Il est placé aux premières loges pour observer les difficultés du rassemblement des forces de la gauche ; l’unification des doctrines se révélant impossible dans l’immédiat, il formule dès 1900 une analyse prémonitoire de la stratégie qui pourrait conduire à l’unité d’action, tout en admettant tactiquement, comme l’avait fait Jaurès, des accommodements temporaires. Il perçoit parfaitement, même s’il les nie en déployant toute sa capacité dialectique, les lignes de fracture, leur genèse, et  leur réapparition probable.

Se former, c’est aussi forger son comportement au contact des épreuves. Peu d’hommes politiques ont été aussi constants. Blum compte sur l’intelligence et veut ignorer l’emploi de la violence. Sa silhouette frêle et élégante masque sa fermeté morale. Il fait partie de la catégorie des tempéraments politiques qui ne sont pas des fauves.  Sa méthode chaque fois qu’un obstacle sérieux se présente : prendre de la hauteur. Cette attitude fondée sur le courage peut aller chez lui jusqu’au déni de réalités déplaisantes.

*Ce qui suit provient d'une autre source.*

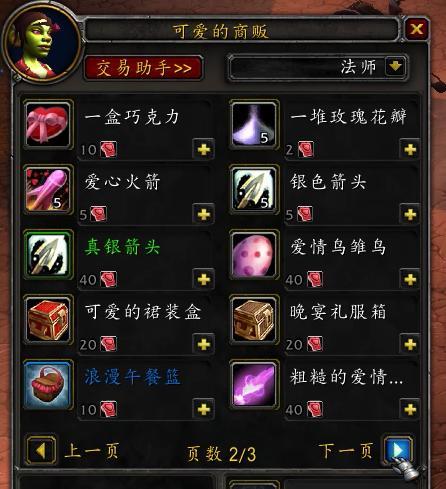The height and width of the screenshot is (489, 446).
Task: Go back using the 上一页 arrow
Action: tap(41, 450)
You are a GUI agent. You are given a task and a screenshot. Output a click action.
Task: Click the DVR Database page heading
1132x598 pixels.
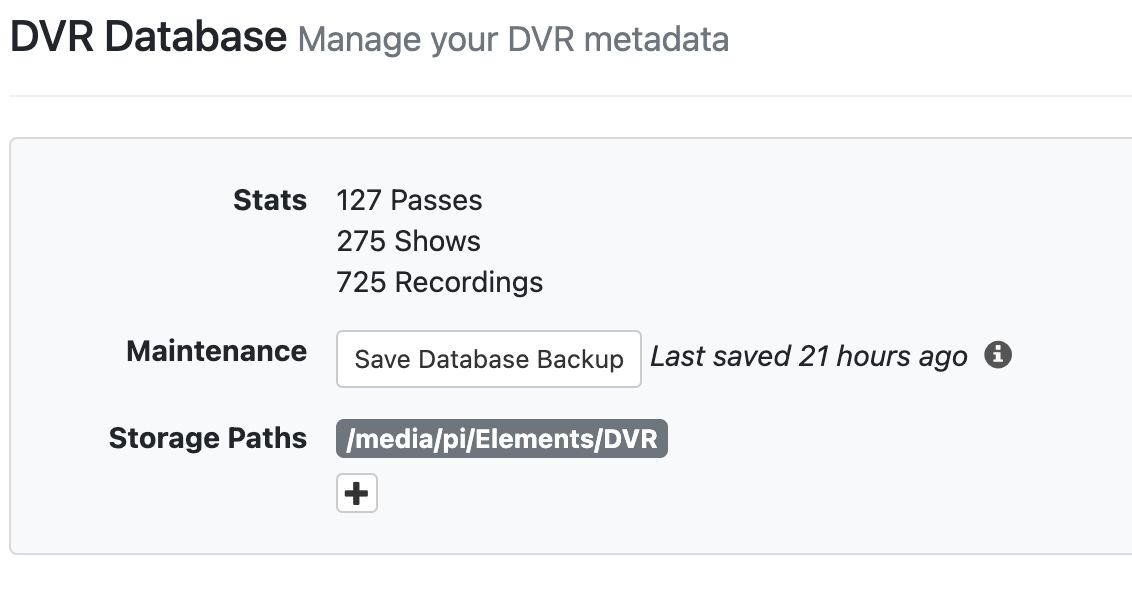(148, 38)
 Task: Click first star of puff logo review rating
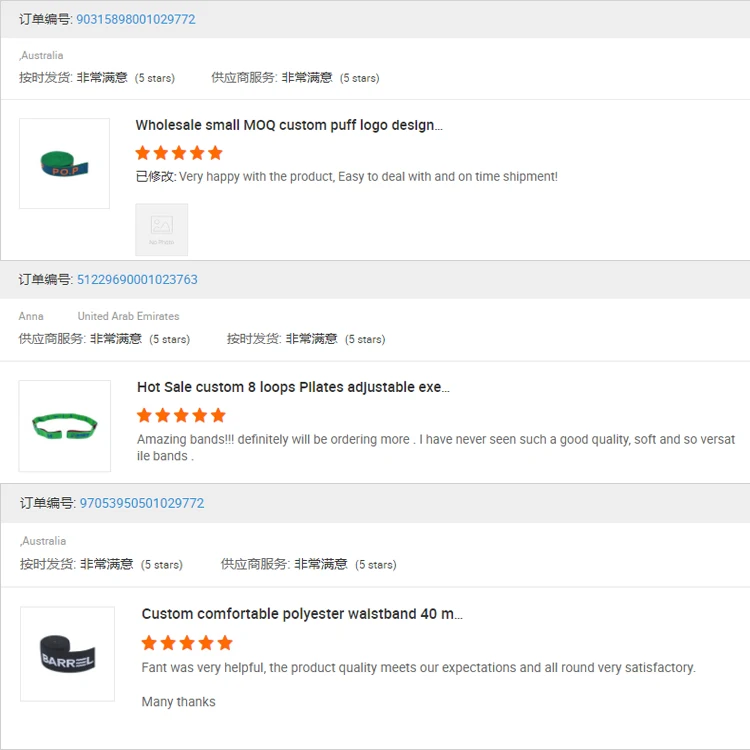tap(143, 153)
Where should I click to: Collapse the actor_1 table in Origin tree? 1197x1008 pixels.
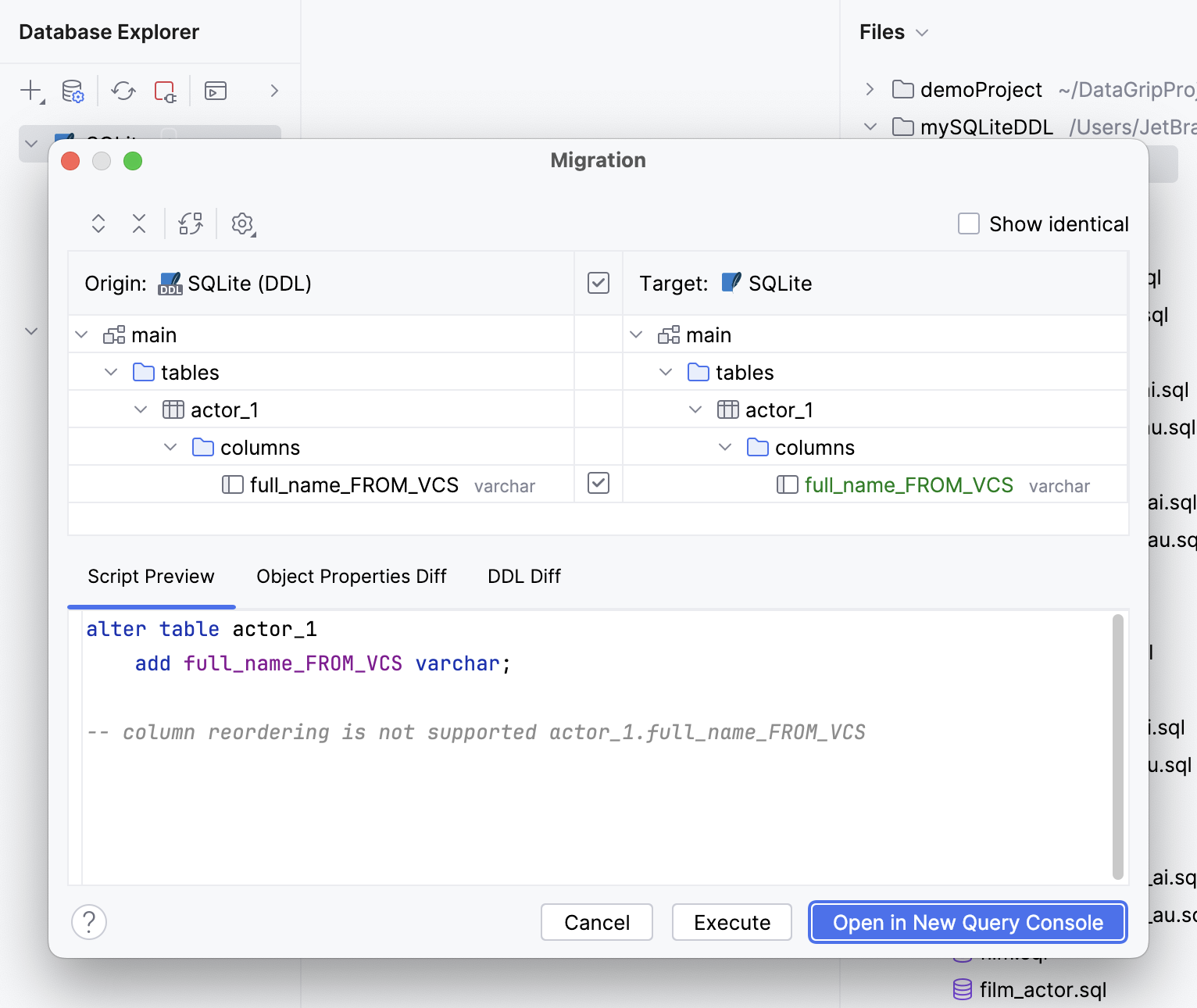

Seule, en définitive, peut déconcerter, durant cette période formatrice, sa démarche en dents de scie, faite d’engagements inopinés suivis de dégagements discrets. Ainsi les rebondissements de la politique – crise anarchiste, affaire Dreyfus, Congrès de l’unification socialiste, naissance de L’Humanité − l’ont-ils conduit périodiquement à franchir la barrière qui sépare l’intellectuel observateur du militant entreprenant. Chaque fois, il  assume simplement et sans hésitation,  s’affirme puis, le résultat acquis ou l’échec avéré, se retire aussitôt qu’il le peut. Dans ses « Réflexions sur le Congrès » il qualifie  Guesde et Millerand de « calculateurs ». Comme Herr et Jaurès, il se refuse à l’être, il ne fait pas carrière, il a la véritable continuité celle des stratèges.

 

Tel était Léon Blum en 1905, tel il se présentera en 1917 pour prendre les commandes de son parti.